Mi patrón ahora es un hombre bueno, se pone a tomar café en la cocina y me pregunta de los cuentos de mi pueblo, yo le tengo confianza y le he contado del cadejo, viera como le gusta esa historia, parece cipotío. Anda,  me dice, cuéntame otra vez de ese animalito con las patas al revés. El otro día le llevé su libro, y le dije, mire que en mi país también hay escritoras, yo bien orgullosa, también le llevé el disco de Karla.

Él me quedó mirando y sé que después lo leyó porque lo tenía abierto ahí en su mesa. A veces creo que la gente piensa que nosotras venimos de un lugar donde no hay nada, sólo mujeres trabajadoras que quieren venirse para España. La mejor gente que he conocido es de otros países, latinas, negros que trabajan en la calle, y unos mexicanos bien divertidos y solidarios donde siempre me sacan de apuros.

Una no sobrevive sin otra gente, a los lugares donde vamos no hay tantos catalanes, pero algunos he conocido y son gente que conoce Honduras,  Nicaragua, Guatemala. Yo conocí esa gente buena por Berta, cuando la mataron yo me sentí tan enojada y triste que me fui al altar que le hicieron ahí en la plaza grande donde pasamos ayer. Y ya de ahí no me sacaron, la mejor gente es la que anda en estos movimientos, aunque siempre hay léperos, pero he conocido calidad de gente.

Honduras para mí es ese cafetal y un río fresco donde yo me lavaba los pies, mi mamá, la ropa. A la orilla de ese río un hombre un día me quiso violar, y había sido mi amigo, se imagina.

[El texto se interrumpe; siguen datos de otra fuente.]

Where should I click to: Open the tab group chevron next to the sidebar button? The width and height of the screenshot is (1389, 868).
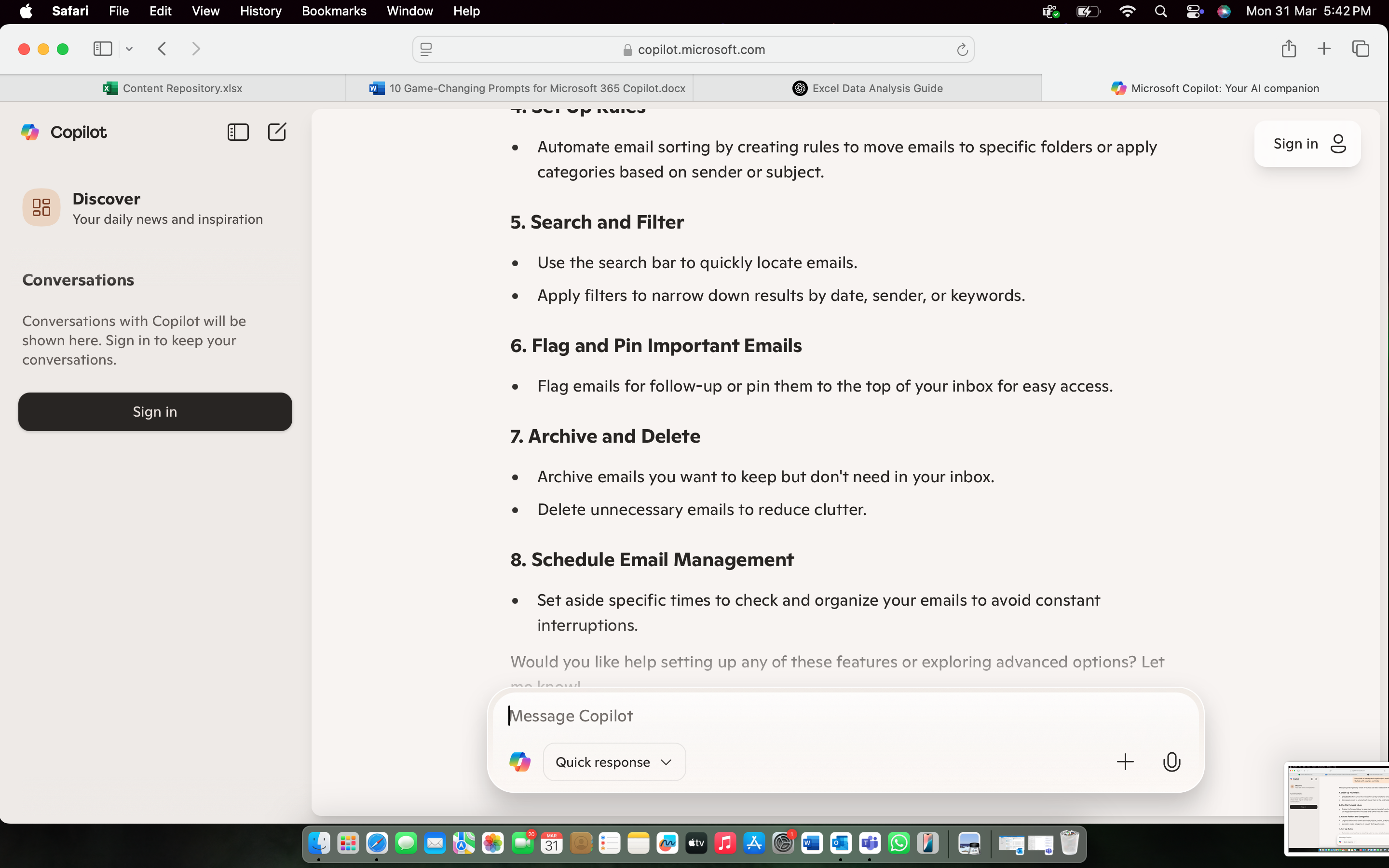(129, 49)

Pero se arrepintió, creo que, porque yo le recé a mi abuelita, aunque el daño del miedo ya me lo había hecho.

Aquí no tengo miedo, ando tarde en la calle, me pongo mis minifaldas, saco el dinero del cajero y camino mucho por las avenidas que dan al mar mediterráneo. Es más bonito el río de mi aldea, pero aquí no tengo miedo. Eso es bueno, la verdad es que eso es muy bueno.